Jean Frédéric Conrad de Gléresse, in German Johann Friedrich Konrad von Ligerz (16 September 1706 – 10 July 1777), was an official of the Prince-Bishopric of Basel who served as its grand master and first minister, and who built the Hôtel de Gléresse in Porrentruy.

== Biography ==

Gléresse was baptized on 16 September 1706 at Le Landeron, the son of François Georges de Gléresse, and was a citizen of La Neuveville. In 1738 he married Marie Victoire Madeleine Rinck de Baldenstein (1719–1810), daughter of Joseph Guillaume Rinck de Baldenstein and sister of the prince-bishop Joseph Guillaume Rinck de Baldenstein. With their children, who left no descendants, the Catholic branch of the family died out in 1819.
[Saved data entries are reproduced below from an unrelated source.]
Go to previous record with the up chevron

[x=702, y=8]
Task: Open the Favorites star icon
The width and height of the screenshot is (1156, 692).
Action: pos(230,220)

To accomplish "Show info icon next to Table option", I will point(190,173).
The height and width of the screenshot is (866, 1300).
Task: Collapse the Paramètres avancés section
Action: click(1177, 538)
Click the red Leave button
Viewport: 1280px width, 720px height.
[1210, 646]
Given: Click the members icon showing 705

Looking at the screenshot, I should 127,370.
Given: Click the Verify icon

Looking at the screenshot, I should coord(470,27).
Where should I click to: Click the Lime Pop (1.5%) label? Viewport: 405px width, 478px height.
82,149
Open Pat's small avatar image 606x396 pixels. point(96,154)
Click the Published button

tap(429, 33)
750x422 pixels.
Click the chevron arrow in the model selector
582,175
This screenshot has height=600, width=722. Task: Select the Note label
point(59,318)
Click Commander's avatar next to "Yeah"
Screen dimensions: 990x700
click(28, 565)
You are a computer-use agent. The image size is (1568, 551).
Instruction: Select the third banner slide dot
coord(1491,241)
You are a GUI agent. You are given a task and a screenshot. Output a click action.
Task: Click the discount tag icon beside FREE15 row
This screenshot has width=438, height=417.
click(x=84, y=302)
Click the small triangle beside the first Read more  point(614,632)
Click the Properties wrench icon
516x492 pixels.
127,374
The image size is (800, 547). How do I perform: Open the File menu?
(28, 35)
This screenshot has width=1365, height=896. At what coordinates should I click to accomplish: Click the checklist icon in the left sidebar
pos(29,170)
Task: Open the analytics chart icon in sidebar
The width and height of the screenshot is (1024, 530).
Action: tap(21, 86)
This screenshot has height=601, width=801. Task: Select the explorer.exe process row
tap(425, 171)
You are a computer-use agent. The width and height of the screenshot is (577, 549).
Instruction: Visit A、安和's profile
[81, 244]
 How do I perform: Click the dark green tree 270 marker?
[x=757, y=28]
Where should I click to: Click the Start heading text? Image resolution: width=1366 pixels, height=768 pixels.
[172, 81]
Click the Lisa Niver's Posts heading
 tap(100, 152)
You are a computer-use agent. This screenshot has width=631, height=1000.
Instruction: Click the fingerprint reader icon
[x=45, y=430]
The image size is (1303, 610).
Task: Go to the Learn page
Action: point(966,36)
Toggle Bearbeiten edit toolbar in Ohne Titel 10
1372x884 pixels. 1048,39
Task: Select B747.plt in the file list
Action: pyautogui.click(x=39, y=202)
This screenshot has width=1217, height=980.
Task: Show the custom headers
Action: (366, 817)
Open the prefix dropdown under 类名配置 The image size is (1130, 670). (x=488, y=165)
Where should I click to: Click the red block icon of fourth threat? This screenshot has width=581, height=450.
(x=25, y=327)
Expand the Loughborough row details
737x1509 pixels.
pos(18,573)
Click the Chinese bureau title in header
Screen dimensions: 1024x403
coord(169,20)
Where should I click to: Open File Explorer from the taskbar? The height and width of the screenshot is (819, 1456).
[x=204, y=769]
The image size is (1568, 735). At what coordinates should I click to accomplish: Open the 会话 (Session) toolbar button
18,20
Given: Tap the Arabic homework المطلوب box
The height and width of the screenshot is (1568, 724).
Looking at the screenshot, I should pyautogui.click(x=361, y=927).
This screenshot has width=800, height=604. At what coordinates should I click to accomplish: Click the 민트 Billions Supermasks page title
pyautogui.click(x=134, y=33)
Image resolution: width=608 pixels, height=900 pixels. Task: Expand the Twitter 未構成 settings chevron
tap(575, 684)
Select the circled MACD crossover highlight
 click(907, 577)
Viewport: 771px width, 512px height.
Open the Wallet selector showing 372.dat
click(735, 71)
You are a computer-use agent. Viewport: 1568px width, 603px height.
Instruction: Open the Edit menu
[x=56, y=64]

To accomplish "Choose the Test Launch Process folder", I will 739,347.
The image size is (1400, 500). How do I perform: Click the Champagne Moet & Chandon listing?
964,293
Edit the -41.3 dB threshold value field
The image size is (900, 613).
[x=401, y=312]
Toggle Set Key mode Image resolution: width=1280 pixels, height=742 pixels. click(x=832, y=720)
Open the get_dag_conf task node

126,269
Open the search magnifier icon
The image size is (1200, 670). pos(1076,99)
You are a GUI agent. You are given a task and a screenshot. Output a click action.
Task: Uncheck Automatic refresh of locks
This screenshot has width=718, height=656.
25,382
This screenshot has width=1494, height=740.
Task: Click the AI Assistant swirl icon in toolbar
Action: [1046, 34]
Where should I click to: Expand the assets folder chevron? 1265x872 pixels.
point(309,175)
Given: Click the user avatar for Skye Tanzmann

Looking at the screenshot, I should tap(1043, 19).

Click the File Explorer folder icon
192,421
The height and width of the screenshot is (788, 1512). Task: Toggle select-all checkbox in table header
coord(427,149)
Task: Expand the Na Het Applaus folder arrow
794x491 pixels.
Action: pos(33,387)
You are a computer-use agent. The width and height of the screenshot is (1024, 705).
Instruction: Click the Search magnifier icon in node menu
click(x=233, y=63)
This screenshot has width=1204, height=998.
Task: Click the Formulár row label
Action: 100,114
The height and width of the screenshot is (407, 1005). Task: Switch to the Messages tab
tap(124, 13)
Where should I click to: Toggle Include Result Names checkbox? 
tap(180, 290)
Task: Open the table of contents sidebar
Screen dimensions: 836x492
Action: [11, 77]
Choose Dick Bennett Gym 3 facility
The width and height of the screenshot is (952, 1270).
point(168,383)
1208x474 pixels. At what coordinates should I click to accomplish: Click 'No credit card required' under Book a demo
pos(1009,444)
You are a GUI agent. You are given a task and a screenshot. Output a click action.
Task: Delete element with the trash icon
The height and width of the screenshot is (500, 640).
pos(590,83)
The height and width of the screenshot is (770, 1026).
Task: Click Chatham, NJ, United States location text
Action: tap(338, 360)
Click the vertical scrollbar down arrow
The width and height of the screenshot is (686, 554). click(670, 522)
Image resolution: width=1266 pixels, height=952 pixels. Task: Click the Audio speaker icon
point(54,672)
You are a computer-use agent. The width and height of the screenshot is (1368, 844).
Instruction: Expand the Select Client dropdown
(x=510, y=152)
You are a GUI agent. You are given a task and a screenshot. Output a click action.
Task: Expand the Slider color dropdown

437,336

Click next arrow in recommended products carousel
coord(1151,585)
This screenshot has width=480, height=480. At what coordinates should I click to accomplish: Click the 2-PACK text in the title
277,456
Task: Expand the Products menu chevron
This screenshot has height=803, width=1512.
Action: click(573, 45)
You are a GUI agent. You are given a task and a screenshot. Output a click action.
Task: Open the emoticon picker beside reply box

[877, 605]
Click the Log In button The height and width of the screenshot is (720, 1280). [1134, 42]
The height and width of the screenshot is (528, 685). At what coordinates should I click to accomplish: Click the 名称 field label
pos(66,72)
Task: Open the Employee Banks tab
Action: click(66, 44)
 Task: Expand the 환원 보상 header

At Porrentruy from 1724, Gléresse was grand master of the household at the castle and an aulic councillor (1731), castellan of Ajoie, and a privy councillor. As grand master from 1763, he presided over the privy council, the aulic council, and the chamber of finances. He was one of the two representatives of the bishopric at the negotiations with Bern concluded by the treaty of Biel of 20 February 1758, which ended the tensions between the prince and the towns of Biel and La Neuveville, both allied burgher-towns of Bern.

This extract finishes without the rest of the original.